*SUPPLIED TEXT:*
= = = = =

Press "Enter" to skip to content

Posts published in “Day: January 10, 2020”

Opening a door

stapiluslogo1

It came toward the end of the state of the state speech, suggesting maybe this wasn’t one of the subjects intended to lead off discussions of the speech.

But it wasn’t tossed off. Idaho Governor Brad Little spent enough time on it - more than a dozen sentences, which is actually a significant amount of speech time - that clearly he took this hitherto less-discussed topic with seriousness:

The rate of incarceration and what happens to those incarcerated people - and the society that will receive them - when they are let out from behind the locked doors.

The tone here is different than it was in decades past when the tenor of speeches at the Statehouse tended to start and stop with getting and staying tough on crime. The end result of that has been one of the nation’s highest levels of incarceration and little to improve on what happens when, as the vast majority of prisoners will, the inmates return.

That subject is vast and there’s a lot to unpack, and Little didn’t address nearly all of it; that would have been beyond the capacity of a single speech. What he did say was something new, enough that you wonder if he held it back until toward the end so that the other top subjects (education, Medicaid, regulations and so on) wouldn’t be overshadowed.

He said: “We must also acknowledge that our communities are put at risk when we simply warehouse those who break the law. Our safety is maintained when those returning home from a period of incarceration can become productive citizens. Two-thirds of Idaho inmates are in prison because of probation and parole violations – more than any other state in the country. Idaho taxpayers pay $110 million per year to incarcerate this population. This is a taxpayer issue as well as a public safety issue.”

Little offered some ideas toward dealing with some of this. He proposed a new program - a new program, let that be noted - called Connection and Intervention Stations, to “offer support, treatment, and accountability for the people on community supervision who need it most.” He also suggested continuing or expanding work on “re-entry” centers for inmates.

= = = = =

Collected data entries
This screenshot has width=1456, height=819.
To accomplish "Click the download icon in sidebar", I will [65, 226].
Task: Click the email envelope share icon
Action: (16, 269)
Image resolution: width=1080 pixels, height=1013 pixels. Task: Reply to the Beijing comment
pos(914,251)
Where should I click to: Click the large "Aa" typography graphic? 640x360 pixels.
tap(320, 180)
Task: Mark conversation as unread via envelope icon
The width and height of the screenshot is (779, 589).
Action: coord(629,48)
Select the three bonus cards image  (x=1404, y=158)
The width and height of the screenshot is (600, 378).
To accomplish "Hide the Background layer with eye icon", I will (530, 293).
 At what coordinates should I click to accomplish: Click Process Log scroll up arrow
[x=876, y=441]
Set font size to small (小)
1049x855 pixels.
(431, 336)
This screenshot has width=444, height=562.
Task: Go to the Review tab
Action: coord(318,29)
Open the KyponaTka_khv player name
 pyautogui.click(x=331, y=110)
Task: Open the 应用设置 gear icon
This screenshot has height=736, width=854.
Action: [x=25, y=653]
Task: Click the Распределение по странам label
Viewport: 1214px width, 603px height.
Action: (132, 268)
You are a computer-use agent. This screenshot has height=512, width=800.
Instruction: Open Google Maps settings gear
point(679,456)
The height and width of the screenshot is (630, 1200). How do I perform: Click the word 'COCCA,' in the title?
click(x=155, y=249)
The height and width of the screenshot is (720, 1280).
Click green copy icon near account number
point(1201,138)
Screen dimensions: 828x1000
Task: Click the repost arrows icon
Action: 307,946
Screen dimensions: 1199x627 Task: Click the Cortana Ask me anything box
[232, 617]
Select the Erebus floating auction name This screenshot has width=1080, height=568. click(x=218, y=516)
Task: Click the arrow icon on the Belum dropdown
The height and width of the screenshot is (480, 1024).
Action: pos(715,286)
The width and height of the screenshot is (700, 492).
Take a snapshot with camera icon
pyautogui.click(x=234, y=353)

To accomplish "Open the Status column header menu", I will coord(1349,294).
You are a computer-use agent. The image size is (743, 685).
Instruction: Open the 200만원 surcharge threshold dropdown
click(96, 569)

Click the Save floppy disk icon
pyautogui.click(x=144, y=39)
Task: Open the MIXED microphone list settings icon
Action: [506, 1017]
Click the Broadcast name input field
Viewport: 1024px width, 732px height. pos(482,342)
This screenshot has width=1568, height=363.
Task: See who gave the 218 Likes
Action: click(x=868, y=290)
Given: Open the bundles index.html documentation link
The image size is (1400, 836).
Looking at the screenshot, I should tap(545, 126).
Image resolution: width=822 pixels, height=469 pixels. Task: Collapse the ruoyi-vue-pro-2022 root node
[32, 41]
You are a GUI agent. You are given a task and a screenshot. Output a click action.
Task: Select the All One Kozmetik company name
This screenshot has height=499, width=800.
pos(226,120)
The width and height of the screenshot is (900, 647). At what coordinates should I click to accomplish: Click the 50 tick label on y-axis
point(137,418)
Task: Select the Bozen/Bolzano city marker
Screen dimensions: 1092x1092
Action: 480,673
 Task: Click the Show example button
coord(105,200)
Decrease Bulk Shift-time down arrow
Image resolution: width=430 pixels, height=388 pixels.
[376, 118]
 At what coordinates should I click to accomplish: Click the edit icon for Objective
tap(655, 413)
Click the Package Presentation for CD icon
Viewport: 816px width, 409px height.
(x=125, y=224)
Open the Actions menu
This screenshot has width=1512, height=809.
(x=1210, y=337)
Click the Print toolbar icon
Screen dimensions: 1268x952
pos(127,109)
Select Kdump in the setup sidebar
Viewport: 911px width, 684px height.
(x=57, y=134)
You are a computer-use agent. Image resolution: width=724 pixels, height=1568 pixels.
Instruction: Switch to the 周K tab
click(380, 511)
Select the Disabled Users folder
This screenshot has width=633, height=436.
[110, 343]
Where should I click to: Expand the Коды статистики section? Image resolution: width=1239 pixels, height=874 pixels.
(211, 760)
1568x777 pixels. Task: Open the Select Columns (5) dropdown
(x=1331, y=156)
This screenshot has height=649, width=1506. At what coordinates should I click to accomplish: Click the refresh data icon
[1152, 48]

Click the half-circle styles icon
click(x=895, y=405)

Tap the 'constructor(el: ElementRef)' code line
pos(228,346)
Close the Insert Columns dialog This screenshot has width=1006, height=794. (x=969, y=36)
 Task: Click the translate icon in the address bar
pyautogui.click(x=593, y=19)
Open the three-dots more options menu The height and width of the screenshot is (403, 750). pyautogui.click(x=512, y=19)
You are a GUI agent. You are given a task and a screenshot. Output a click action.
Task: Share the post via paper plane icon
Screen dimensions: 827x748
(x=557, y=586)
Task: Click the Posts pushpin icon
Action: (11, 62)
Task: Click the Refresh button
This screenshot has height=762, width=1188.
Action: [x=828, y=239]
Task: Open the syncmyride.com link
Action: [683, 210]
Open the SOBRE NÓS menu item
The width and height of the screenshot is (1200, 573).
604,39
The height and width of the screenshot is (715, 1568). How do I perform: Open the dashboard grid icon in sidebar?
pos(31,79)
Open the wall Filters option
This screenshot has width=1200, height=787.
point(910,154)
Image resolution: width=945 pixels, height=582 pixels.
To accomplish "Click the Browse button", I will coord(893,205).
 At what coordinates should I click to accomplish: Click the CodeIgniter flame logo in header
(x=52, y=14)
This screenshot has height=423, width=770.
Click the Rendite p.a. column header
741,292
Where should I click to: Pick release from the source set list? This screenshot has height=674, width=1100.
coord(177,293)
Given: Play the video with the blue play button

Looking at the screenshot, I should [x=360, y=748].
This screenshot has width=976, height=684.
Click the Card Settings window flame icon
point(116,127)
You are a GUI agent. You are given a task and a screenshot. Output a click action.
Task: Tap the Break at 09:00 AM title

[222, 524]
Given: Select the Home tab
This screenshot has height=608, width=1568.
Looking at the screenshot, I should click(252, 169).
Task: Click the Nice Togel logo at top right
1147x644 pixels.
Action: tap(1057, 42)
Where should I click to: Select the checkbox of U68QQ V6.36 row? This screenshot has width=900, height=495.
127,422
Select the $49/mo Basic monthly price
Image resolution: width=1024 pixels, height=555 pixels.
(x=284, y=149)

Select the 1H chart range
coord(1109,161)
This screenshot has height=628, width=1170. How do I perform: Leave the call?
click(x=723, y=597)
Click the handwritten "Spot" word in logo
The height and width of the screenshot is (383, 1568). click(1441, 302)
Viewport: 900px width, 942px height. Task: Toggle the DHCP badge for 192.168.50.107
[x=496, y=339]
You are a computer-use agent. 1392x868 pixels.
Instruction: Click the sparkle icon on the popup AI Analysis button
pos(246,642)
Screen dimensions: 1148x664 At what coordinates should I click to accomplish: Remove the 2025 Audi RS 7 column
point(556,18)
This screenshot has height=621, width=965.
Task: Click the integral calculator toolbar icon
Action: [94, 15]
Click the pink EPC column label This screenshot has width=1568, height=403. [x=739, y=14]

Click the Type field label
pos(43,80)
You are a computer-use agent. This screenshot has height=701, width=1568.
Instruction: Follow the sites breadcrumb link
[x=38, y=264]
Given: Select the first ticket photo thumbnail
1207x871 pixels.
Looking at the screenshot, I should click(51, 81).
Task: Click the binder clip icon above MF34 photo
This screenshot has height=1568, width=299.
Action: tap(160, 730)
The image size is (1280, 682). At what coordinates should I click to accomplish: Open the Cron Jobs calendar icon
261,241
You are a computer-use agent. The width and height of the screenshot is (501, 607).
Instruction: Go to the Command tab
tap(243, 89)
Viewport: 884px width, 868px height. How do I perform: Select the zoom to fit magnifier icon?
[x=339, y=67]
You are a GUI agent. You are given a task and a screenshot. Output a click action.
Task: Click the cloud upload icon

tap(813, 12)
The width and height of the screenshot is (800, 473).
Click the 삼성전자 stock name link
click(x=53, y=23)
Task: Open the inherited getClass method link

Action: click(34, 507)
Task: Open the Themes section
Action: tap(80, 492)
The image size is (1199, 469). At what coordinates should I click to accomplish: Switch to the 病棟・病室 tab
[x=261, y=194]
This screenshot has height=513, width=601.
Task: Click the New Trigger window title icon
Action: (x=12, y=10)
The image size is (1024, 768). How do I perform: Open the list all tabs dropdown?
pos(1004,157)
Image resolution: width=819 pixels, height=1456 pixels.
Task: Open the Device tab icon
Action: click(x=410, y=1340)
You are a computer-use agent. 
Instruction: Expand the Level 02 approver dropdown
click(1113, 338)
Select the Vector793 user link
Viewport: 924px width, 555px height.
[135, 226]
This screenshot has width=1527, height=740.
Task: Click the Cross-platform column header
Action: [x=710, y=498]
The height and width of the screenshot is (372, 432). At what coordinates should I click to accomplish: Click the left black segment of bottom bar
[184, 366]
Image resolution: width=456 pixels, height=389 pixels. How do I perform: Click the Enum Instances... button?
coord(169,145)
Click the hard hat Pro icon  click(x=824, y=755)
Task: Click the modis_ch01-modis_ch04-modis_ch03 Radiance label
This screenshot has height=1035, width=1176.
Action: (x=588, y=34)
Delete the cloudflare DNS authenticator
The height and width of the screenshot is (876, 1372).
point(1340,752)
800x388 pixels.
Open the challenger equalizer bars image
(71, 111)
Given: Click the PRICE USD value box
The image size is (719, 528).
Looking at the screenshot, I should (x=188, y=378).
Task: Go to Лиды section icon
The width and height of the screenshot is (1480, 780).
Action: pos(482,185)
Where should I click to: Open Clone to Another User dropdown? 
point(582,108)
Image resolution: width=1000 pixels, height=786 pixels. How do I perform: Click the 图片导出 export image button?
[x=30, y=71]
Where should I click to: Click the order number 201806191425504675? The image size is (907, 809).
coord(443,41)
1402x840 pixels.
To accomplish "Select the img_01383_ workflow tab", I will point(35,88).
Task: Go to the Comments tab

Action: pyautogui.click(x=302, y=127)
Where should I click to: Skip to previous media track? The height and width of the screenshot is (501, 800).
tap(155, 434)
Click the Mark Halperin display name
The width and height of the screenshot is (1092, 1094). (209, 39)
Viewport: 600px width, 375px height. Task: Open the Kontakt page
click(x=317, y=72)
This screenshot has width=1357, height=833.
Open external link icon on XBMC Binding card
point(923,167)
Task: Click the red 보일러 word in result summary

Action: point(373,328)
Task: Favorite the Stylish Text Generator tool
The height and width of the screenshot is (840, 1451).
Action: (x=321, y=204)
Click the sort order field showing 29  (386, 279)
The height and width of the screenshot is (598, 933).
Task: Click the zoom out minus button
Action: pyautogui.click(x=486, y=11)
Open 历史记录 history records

= = = = =

*WHAT IS EXPECTED:* Carry on the commentary on the Idaho governor's remarks about incarceration, starting after its last sentence. The records have no connection to the text about the Idaho governor's speech.

*EXERCISE OUTPUT:*
You don’t have to go back too many years to hear at the Idaho Statehouse a consistent drumbeat of lock-em-away and tough-on-crime, a year after year escalation of more crimes, higher sentences and more people behind bars. A study about a year ago by the Idaho Center for Fiscal Policy showed the incarceration rate in Idaho had risen by five times over the last 40 years, and state corrections spending went from 4.9 percent of the budget in 1992 to 7.8 percent in 2017. Idaho’s behind-bars rate is significantly higher than the nation’s overall.

All this costs a lot of money and in too many cases it’s created a revolving door of offenders.

The should be plain enough from a cost-benefit standpoint, which Little seemed to recognize.

He argues, “The cost of investing in proven interventions that help inmates turn their lives around before they reoffend is fractional to the cost of incarceration. We have a choice. We can either invest in measures designed to reduce the demand for prison beds and promote safer communities, or we can do nothing and ensure the next check we write is larger than the last. In addition to feeling safe, our children and grandchildren will choose to stay in Idaho if they can maintain a high quality of life, including the ability to get out and enjoy Idaho’s open spaces.”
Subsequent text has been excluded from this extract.